Bu deneyde ben data alımının tetiklemesinde çalışıyorum. ATLAS deneyi, sanki koskocaman bir fotoğraf makinesi. Normal dijital kameralardaki 6-7 Mbit yerine ATLAS’ta yaklaşık 100 Mbitlik bilgi var. Normal dijital kameralar saniyede 1-2 fotoğraf çekebilirken, ATLAS saniyede 40 milyon fotoğraf çekebiliyor. Fakat işimize yarayan, yahut bulmaya çalıştığımız yeni fizik kavramlarını içeren fotoğraf kareleri nadir. Belki saniyede ancak 200 kare bilgi diske yazılmak için ayıklanıyor. Bu fotoğraf seçimi işine biz “tetikleme” diyoruz ve ben bu işte çalışıyorum. Proje için çok önemli bir görev. Çünkü gerçekte bir buluş teşkil edecek olan bilgileri yanlışlıkla ayıkladığımızda önemli bir buluşu kaçırma ihtimalimiz var. Proje için hayati önemi olan bir konu.

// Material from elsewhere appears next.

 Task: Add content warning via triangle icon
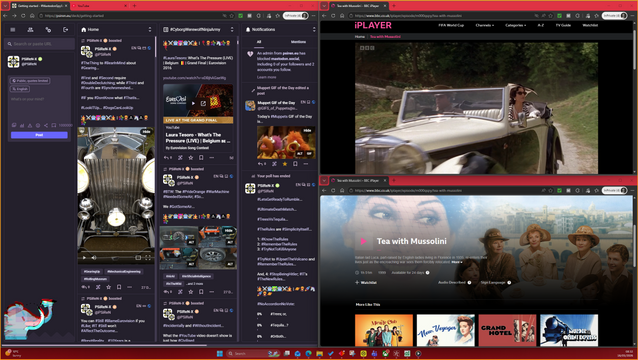(x=30, y=125)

Deney ne zaman başlayacak ve sonuçta ne keşfedilmesi umuluyor?
2008’in Ağustos ayının ortalarında başlaması düşünülen “Büyük Hadron Çarpıştırıcı” (LHC) projesiyle, ATLAS da hayat bulacak. ATLAS deneyinin amacı, maddenin kütlesinin nereden geldiği, evrenin madde bütçesinin çoğunu teşkil eden karanlık maddenin doğasını bulmak gibi kozmik soruları cevaplamak. Projenin yaklaşık olarak 10 yıl sürmesi düşünülüyor. Sanırım, ilk sonuçları bir yıl içinde almaya başlarız.
Bu deney insanlık tarihinde neyi değiştirecek?
Bilimadamları elektriği ararken, ampulü buldular ve böylece tüm insanlık aydınlanmış oldu. Fakat elektriği ilk araştıranlara sorsanız, ışık veren bir cihazı yapabileceklerini düşünmezlerdi. Şu anda ben de bu projeden ne çıkacağını tahmin edemiyorum. Ama öngöremediğimiz büyük bir buluş ortaya çıkabilir ve yine bu buluş insanların yararına sunulabilir.
Yazın yat sporu, kışın kayak yapıyor
Ruhumun yorgun olduğunu düşünmüyorum. Ama düşüncelerimi toparlamak için müzik veya sporla uğraşıyorum. Cenevre gölünde MIT’de öğrendiğim yat sporuyla uğraşıyorum. Yazın dağ yürüyüşü yapmayı ve Badminton oynamayı seviyorum. Kışın ise yanı başımızdaki Alpler’in tadını kayak yaparak çıkarıyorum.